Мангуст засмеялся и швырнул в Богоравного шкуркой.
— Дурень, на тебя смотреть жалко. Иди сюда и прекрати думать о белой обезьяне. У этого благочестивого человека встает исключительно на богов.
— Хорошо, что старшенький тебя не слышит, – фыркнул Сахадева. – Его бы удар хватил.
— Не хватил, – уверенно возразил Накула. – Он еще не такое слыхивал. Ему однажды какой-то немытый владыка из данников, которого сын воинскую науку в Индрограде превосходил, жаловаться пришел на Серебряного…
— На Серебряного?!
— А то! Не зря ж беднягу Царем Справедливости нарекли… Пришел и брякнул спроста: вернулся сын гораздым натягивать не только луки, но и лучников – чья школа-то?
— Да Серебряный такими брезгует… – презрительно заметил Богоравный, усаживаясь напротив брата. – А старшенький?
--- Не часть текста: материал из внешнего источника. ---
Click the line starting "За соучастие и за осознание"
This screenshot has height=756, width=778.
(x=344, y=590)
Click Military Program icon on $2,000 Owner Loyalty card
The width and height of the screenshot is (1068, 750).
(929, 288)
— Бровью не повел. Ответил, что не ему вмешиваться в дела семьи, где всегда муж и отец является наивысшим Махараджей, хотя он и даст царю совет скорее сына женить. Невест на сотне – на двух. Но к Арджуне все же поплелся и завел беседу о гандхарвах.
— Ну-ну…
— Да не “ну-ну”, а про того гандхарва, которого – помнишь? – Серебряный чуть к Яме не отправил. Который сказал, что ежели кшатрий в ночь, вместо того, чтобы спать, предавался разврату, то днем такой кшатрий практически не опасен.
— А Серебряный?
Мангуст ухмыльнулся, встал, картинно скрестил руки на груди и склонил голову к плечу движением удивленного тигра.